Farrah Fawcett dies after cancer battle
By Verne Gay Newsday
(MCT) — Farrah Fawcett, a reigning symbol of American pop culture who never quite managed to escape the one electrifying role that made her that symbol — as one of “Charlie’s Angels” — has died. She was 62, and had been suffering from anal cancer, which had recently spread to her liver.
A near-mythic figure of ‘70s TV screen and pinup-poster fame, with her radiant grin and bounteous hair, Fawcett became a cultural star — at one time adored, then mimicked by fans, and mobbed by paparazzi.
Fawcett also had a mythic battle with the industry. That conflict resonates to this day as well. At the instigation of her agent at the time, she walked out on her contract for “Charlie’s Angels,” precipitating a war with some of the industry’s major powers.
Veteran producer Barney Rosenzweig (“Cagney & Lacey”) was show-runner the first year of “Angels.” “I never held it against Farrah but the industry did. It was really going to teach her a lesson and she was going to be the object lesson that they were going to use — partly because she was up against someone as powerful as Aaron Spelling and his connections with the ABC network were so strong.”
Indeed, Fawcett — whom Rosenzweig called “lovely and talented and bright and funny” — didn’t work on an ABC series until a couple of decades later.
Born in Corpus Christi, Texas, in 1947, Fawcett moved to Los Angeles after high school, and was cast in small roles in series such as “I Dream of Jeannie” and “The Flying Nun.” After marrying TV star Lee Majors in 1973, she guest-starred in four episodes of his hit series “The Six Million Dollar Man” and began doing ads for Wella Balsam hair products. That led to a poster company inquiring about taking her picture.

Collected data
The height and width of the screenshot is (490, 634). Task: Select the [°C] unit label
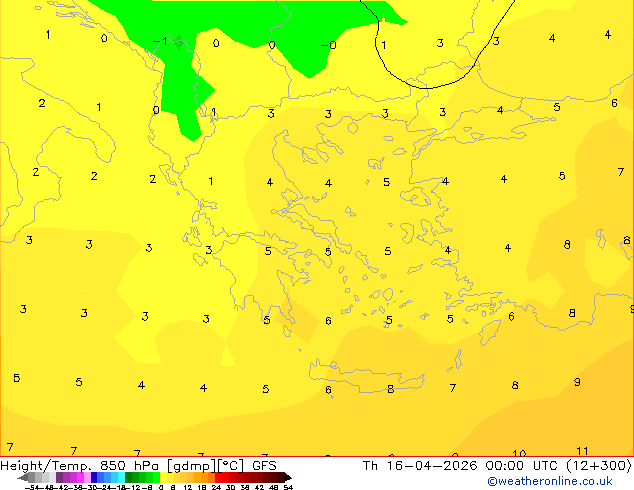point(230,466)
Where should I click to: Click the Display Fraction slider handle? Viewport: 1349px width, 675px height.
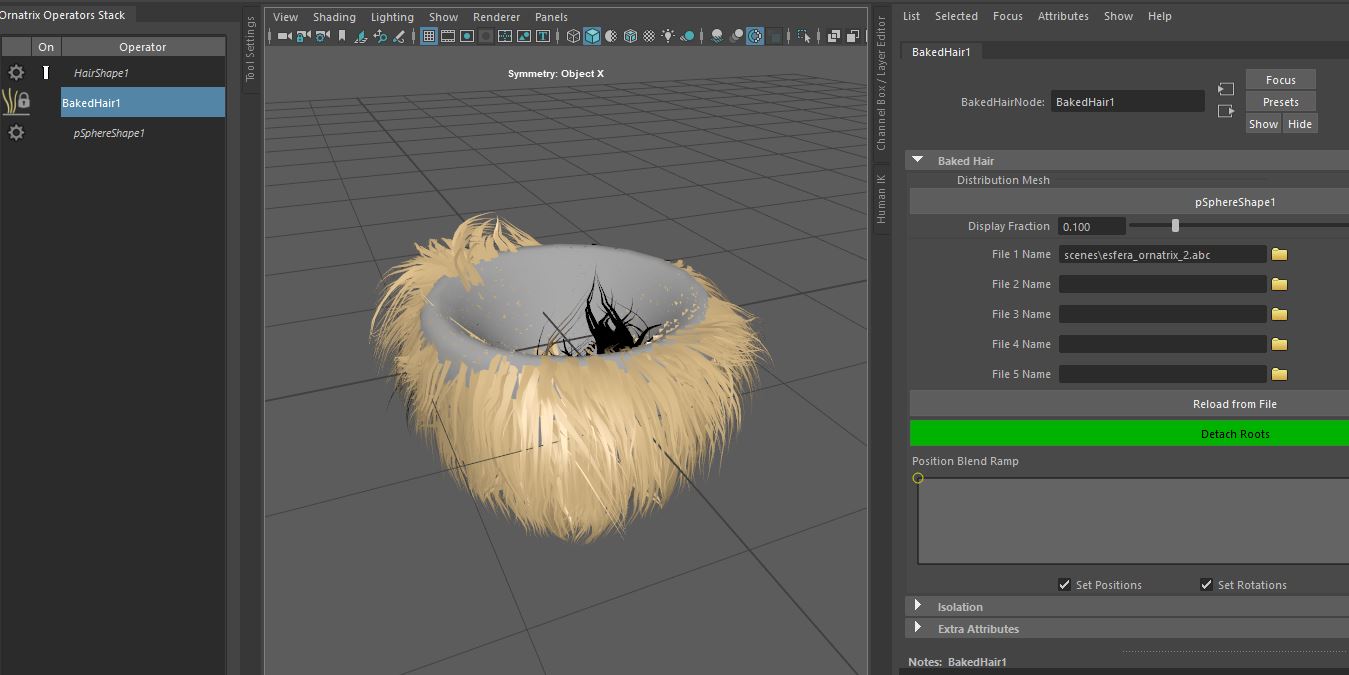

Problem to work on
Reproduce the article on Farrah Fawcett's death from "Farrah Fawcett dies" up to and including "mobbed by paparazzi.", substituting "icon" for every "symbol".

Written reply
Farrah Fawcett dies after cancer battle
By Verne Gay Newsday
(MCT) — Farrah Fawcett, a reigning icon of American pop culture who never quite managed to escape the one electrifying role that made her that icon — as one of “Charlie’s Angels” — has died. She was 62, and had been suffering from anal cancer, which had recently spread to her liver.
A near-mythic figure of ‘70s TV screen and pinup-poster fame, with her radiant grin and bounteous hair, Fawcett became a cultural star — at one time adored, then mimicked by fans, and mobbed by paparazzi.